§ What this task involves
Your answer must be an exact retyping of the line containing "Edit the first blue favorite color" and every line after it through the end of the records below, with no pictures and nothing else.

Stored items from a collection:
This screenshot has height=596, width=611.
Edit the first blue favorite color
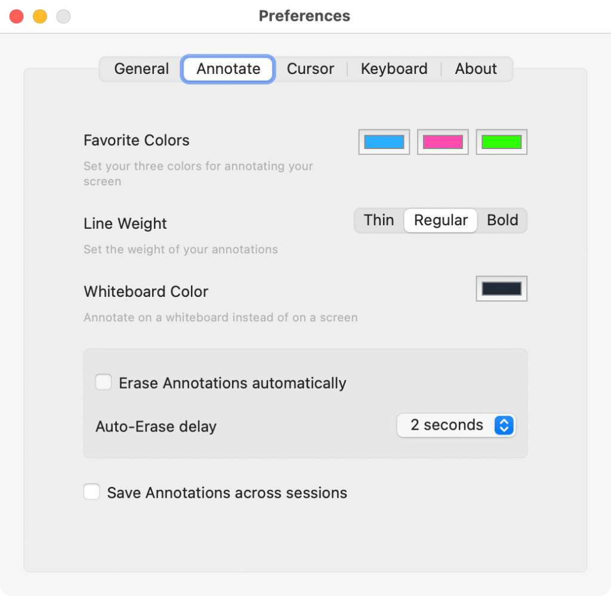click(x=384, y=142)
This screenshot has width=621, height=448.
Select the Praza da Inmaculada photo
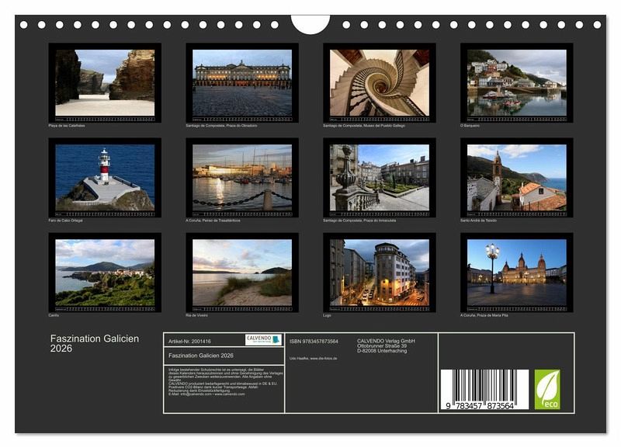click(380, 177)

§ Answer box
Edit the first blue favorite color
click(x=384, y=142)
This screenshot has width=621, height=448.
Select the Praza da Inmaculada photo
click(380, 177)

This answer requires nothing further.